Cette régression sociale est devenue le seul phénomène national visible. Mais plus étonnante encore la passivité des responsables du pays face à son extension. En privé, la plupart d’entre eux reconnaissent que la situation varie entre grave et dramatique. Ils connaissent les faits, leurs causes, leur mode de transmission et leurs conséquences. Dans leurs discours, ils les occultent, sauf pour annoncer de nouvelles mesures, aussi inefficaces qu’inutiles, pour y faire face. Mais dans leur action quotidienne, ils les encouragent de fait. Quand un ministre déclare publiquement qu’il détient des dossiers sur la corruption, que de hauts responsables y sont mêlés, et qu’il ne dépose pas de plainte, ne remet pas les dossiers à la justice, et que l’appareil judiciaire ne se met pas en branle, cela signifie que ces deux institutions, pouvoir exécutif et pouvoir judiciaire, sont mortes. Et le parlement, qui entend de pareilles déclarations, sans créer de commission d’enquête, décrète lui aussi sa propre mort.

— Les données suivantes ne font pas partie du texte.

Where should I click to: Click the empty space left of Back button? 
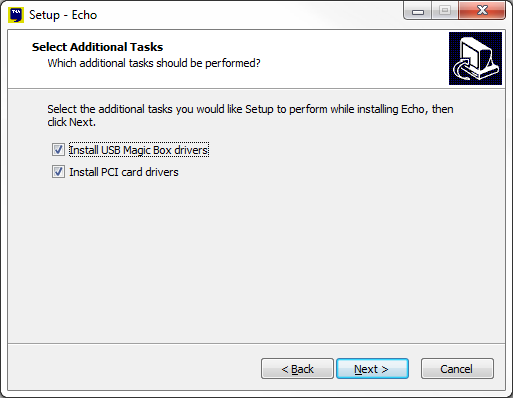(133, 369)
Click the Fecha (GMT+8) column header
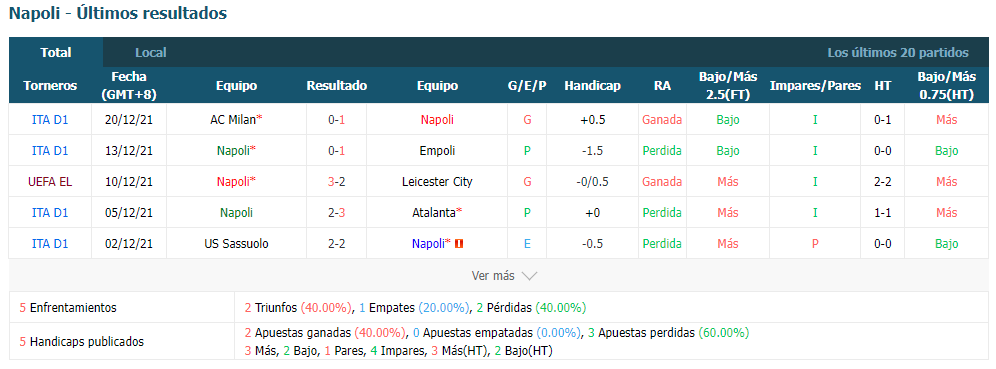Image resolution: width=996 pixels, height=369 pixels. [129, 86]
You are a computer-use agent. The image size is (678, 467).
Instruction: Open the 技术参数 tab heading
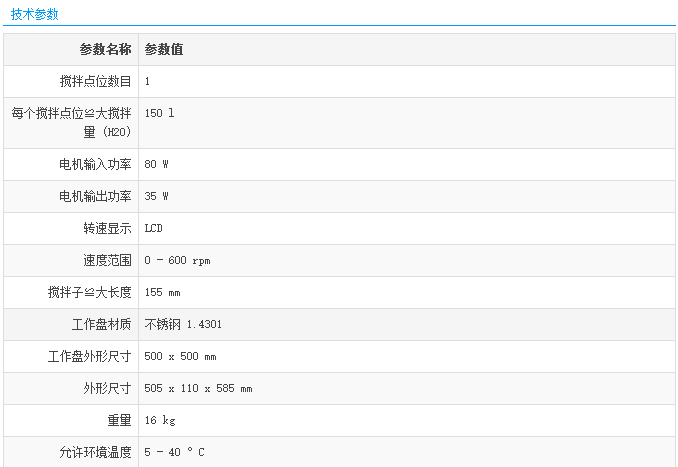click(34, 14)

Dans cet engrenage, l’exemple vient de haut. Le modèle de ce qu’il faut faire est offert par ceux qui ont « réussi », ceux qui ont accédé à des responsabilités importantes, et détiennent le sort des citoyens entre leurs mains. Que peut faire le simple citoyen face à un tel phénomène ? Il a devant lui ceux qui ont supposé avoir « réussi », et il les prend comme modèles. Il les imite. Il détourne ce qu’il peut, et se détourne des valeurs qui ne rapportent pas, comme le travail, l’effort, la solidarité, la légalité et la loyauté envers les siens et son pays.

C’est là le résultat d’une alliance, la plus solide, qui s’est installée aux commandes du pays. L’alliance entre le cynisme et l’hypocrisie, un couple d’un genre particulier, qui a décidé d’ignorer le sort des enfants.